Das verweist auf eine weitere bedeutsame Linie der Kontinuität zwischen dem Alten und dem Neuen Bund. Die westlichen Christen neigen dazu, die Hochheilige Dreifaltigkeit als eine Art „exklusive Errungenschaft“ der christlichen Offenbarung zu begreifen, die einen tiefen Einschnitt gegenüber dem Gottesglauben des alten Testaments markiert. Das ist nur sehr begrenzt richtig. Der „Geist Gottes“ war auch den Juden des alten Bundes eine vertraute Gestalt, wie nicht nur aus dem Buch Joel und den Weisheitsbüchern zu entnehmen ist. Auch im Neuen Testament, dessen Personal schließlich nur aus „alttestamentlich geprägten“ Juden besteht, sind weder Maria noch Joseph ungläubig überrascht, wenn ihnen die Menschwerdung des Erlösers als „Werk des heiligen Geistes“ angekündigt wird: Der war ihnen kein Unbekannter. Ebensowenig überrascht sind die Jünger, als Jesus ihnen vor seiner Himmelfahrt die Sendung des Tröstergeistes verspricht.

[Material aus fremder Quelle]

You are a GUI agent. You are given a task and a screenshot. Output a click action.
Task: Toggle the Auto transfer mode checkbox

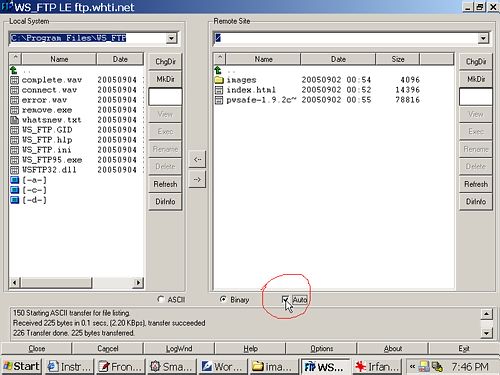[285, 300]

Das Alte Testament kennt zwar nur den Einen Gott, hat aber bereits eine in vielen Schriftstellen zum Ausdruck kommende Ahnung von dessen Mehrgestaltigkeit. Dieser noch nicht zum Dogma verfestigte Glaube unterscheidet sich einerseits noch deutlich vom Trinitätsglauben des Einen Gottes in drei Personen, spricht aber ahnungsvoll immer wieder von dem einen ewigen Gott in dem Plural „elohim“, der bei weitem mehr ist als ein pluralis majestatis. Tatsächlich erscheint die „kanonische Trinität“ bereits in den ersten Sätzen des ersten Buches der Bibel:

1Am Anfang schuf Gott Himmel und Erde. 2Und die Erde war wüst und leer, und es war finster auf der Tiefe; und der Geist Gottes schwebte auf dem Wasser. 3Und Gott sprach: Es werde Licht!

Drei Verse, drei Schlüsselworte: Der Schöpfer, der Geist und das Wort.

Die Quatembertage in der Pfingstoktav gehören zu den verhältnismäßig wenigen Anlässen, an denen die Verbindungslinien zwischen dem Glauben des alten und des neuen Testament einen liturgischen Widerhall finden. Umso bedauerlicher, daß die Quatembertage weitgehend vergessen und die Pfingstoktav von größenwahnsinnigen „Reformern“ abgeschafft worden ist.